Terry David Jones (June 13, 1938 - March 21, 2014) was a former politician in Ontario, Canada. He served in the Legislative Assembly of Ontario from 1975 to 1985 as a member of the Progressive Conservative Party.

==Background==
Jones was born in Toronto, and educated at the University of Toronto. He worked for his family building cottages in Muskoka. Later he established an insurance business in Streetsville, Ontario.

==Politics==
He was elected to the Ontario legislature in the 1975 provincial election, defeating New Democratic Party candidate David Busby by 385 votes in Mississauga North. In 1976, Jones chaired a commission which established the provincial drinking age at nineteen.

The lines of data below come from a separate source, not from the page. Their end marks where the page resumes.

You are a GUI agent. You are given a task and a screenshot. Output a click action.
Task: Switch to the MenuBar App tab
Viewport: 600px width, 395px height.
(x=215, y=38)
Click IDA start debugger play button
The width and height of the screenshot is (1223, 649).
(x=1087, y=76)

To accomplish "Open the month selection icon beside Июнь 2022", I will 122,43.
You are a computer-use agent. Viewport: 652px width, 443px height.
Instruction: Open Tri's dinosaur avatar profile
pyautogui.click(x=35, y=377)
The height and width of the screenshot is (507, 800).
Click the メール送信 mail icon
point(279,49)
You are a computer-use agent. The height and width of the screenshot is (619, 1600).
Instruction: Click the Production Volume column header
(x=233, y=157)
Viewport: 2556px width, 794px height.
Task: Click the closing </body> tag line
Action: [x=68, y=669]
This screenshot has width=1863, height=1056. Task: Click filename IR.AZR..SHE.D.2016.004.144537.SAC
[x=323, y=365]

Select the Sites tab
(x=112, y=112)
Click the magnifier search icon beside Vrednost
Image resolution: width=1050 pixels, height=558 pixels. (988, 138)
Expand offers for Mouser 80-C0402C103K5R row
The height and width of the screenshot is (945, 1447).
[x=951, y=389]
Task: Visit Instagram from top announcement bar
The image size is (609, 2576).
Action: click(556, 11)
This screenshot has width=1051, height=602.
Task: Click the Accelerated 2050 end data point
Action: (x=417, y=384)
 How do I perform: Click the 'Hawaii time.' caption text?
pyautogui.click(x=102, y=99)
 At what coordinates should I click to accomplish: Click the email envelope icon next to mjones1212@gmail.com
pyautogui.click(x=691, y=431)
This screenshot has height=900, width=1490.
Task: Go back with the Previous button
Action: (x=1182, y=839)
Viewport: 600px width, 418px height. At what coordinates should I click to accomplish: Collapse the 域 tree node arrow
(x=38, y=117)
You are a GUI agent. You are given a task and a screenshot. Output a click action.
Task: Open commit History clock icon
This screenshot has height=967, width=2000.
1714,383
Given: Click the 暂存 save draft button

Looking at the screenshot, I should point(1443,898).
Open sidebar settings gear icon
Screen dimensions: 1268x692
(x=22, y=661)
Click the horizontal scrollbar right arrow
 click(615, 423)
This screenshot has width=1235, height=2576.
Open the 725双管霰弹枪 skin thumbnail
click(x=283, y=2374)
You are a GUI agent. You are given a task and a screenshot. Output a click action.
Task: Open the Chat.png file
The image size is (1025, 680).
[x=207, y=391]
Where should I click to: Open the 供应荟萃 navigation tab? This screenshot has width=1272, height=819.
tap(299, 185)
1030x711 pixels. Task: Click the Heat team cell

He defeated Busby again by a greater margin in the 1977 election, and won by a significant majority in 1981. Jones was a backbench supporter of the William Davis and Frank Miller governments, and was named Deputy Speaker on October 11, 1983. During his time in office he served as Parliamentary Assistant to several ministers including the Provincial Secretary for Social Development and the Minister of the Treasury and Economics.

The Progressive Conservatives suffered an electoral setback in the 1985 election, and Jones lost his seat to Liberal candidate Steve Offer by 1,424 votes.

===Parliamentary positions===

Special Parliamentary Responsibilities
| Predecessor | Title | Successor |
| Sam Cureatz | Deputy Speaker 1983-1985 | Dick Treleaven |

==After politics==
In 1992, Jones was convicted of fraud related to a property development scheme and sentenced to six months in jail. Jones had set up a land deal and promised investors that large profits would result from the sale of the land. Instead the deal went sour and investors lost $1,010,000. Jones's lawyer contended that his client did not personally profit from the deal. In 1999, he was ordered to give up his licence to sell insurance. He spent his remaining years working as a consultant and became an amateur painter. He was age 75 when he died.